Posted by Michelle Elvy in highlights, National Poetry Day

≈ Leave a comment

National Poetry Day Series

The Poets’ Birthday by The Tuesday Poets 2012

The shyest sparrow’s supplications in the early evening trees
are a careful arpeggio — each note liberates a flotilla of leaves
fleeting, indeed, left scattered as archipelago in a dew-grass sea.
The song’s begun: feathered entreaties lift from every hedgerow, every
field, join in one great arc of beak and wing and downy plume —
brief benediction for the worker trudging home, a heart-lifted pause
at day’s end. Summer’s pages fall. Leaf by leaf, they shorten days,
strip bare the trunks, spill forth a concertina of split, sagging plums,
crimson globes — Demeter’s heart strung low against the blue note
sky. Furrowed fields lie flat beneath the tramp of corn-fed feet.

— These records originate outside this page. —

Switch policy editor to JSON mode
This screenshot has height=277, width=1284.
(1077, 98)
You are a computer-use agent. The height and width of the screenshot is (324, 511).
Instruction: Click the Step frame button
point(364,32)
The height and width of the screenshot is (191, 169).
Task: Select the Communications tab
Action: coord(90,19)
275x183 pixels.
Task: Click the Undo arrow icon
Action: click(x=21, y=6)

The scene is set, two candles lit, another year opens a window
through which we pass in streak of silver, burst of wheels’ screech, breath
of horns’ bright blasting. Inside, the chink of glass against china,
bubble of laughter tossed from one guest to the next draws us
to warmth, the blissful promise of shared experience. How it swells
the soul’s bright plumage! A winking flame copies itself on the clean
slope of the knife before it passes. The reflection flickers: and beyond
the window frame, a final guest hesitates in mauve-hued shadow, ghost
of Keats maybe, listening still, reticent, reluctant to eschew
autumn’s arias. And hear now, along the bay,

the pulse of song ticks out again in joyous iteration, a boy kicks
a ball against a wall, a sole finch adds bebop syncopation. Gabble,
and its consistency of warm honey dampen the tenor, the tune — best
left out in the tang of sharpened daylight. Shadows unwilling to retreat
stand shoulder-to-shoulder and beat the day’s thrum chanting come, cold,
come, dark, come firelight, we too have our part. Gladly, watch effulgence fade,
into this gentler glow of murmured crackle and spark-fed thoughts. Each year
is gathered and falls away in a clap of digits, up from nothing to where
we find ourselves surrounded. It’s come to this: the riffle of breath, the winking
flame. One is out, then the other. Stay with us, poet, it’s time to start over.

*

A global birthday poem written line by line by 26 poets from six countries and 12 cities over two weeks: from Tuesday April 3 to April 17 2012. It has been written to celebrate our second birthday.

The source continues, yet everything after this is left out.